What lines of the data below hold "button"? Show them.

============================================================

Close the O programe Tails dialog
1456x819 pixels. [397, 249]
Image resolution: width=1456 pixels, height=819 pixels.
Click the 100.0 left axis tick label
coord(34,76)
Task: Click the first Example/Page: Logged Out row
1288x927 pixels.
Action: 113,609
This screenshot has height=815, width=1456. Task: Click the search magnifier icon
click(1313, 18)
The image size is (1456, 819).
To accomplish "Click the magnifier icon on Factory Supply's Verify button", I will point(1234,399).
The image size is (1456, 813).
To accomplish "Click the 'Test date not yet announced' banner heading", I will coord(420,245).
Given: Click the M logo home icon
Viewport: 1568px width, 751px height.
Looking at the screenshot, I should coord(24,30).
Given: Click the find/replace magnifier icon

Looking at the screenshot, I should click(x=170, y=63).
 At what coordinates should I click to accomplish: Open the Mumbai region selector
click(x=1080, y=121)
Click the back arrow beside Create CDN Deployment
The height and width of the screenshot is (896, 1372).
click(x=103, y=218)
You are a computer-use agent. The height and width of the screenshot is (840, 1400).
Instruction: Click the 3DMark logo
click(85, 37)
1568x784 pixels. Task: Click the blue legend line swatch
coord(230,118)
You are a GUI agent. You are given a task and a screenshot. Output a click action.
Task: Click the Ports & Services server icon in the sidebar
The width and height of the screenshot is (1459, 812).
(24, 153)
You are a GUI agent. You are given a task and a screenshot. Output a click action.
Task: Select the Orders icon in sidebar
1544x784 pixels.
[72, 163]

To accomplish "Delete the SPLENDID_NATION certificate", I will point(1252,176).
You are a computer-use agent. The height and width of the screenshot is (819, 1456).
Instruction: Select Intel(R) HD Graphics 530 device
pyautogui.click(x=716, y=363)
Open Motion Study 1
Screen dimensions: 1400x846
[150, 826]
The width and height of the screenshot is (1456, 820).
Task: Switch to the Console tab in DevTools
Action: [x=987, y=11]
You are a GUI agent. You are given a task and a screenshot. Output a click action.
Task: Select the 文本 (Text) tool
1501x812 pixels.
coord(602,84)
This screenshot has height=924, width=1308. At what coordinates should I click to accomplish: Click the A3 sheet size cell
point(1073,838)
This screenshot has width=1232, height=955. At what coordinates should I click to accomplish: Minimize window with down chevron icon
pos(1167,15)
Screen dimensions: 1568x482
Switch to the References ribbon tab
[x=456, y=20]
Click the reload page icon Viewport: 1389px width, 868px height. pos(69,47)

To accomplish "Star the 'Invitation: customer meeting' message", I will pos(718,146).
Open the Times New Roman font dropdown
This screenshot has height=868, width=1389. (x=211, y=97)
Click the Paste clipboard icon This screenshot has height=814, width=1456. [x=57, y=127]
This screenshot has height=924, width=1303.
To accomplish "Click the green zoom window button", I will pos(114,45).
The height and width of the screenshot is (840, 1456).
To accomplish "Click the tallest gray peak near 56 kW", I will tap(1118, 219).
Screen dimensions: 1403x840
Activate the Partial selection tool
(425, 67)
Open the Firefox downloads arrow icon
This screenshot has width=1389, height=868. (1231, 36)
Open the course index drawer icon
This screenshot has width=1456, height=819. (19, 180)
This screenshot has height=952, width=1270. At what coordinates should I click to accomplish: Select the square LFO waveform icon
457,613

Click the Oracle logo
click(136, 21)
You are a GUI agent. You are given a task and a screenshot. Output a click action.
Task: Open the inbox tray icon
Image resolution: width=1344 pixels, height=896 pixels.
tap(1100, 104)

============================================================

RESPONSE TO THE TASK:
To accomplish "Click the magnifier icon on Factory Supply's Verify button", I will point(1234,399).
To accomplish "Click the green zoom window button", I will pos(114,45).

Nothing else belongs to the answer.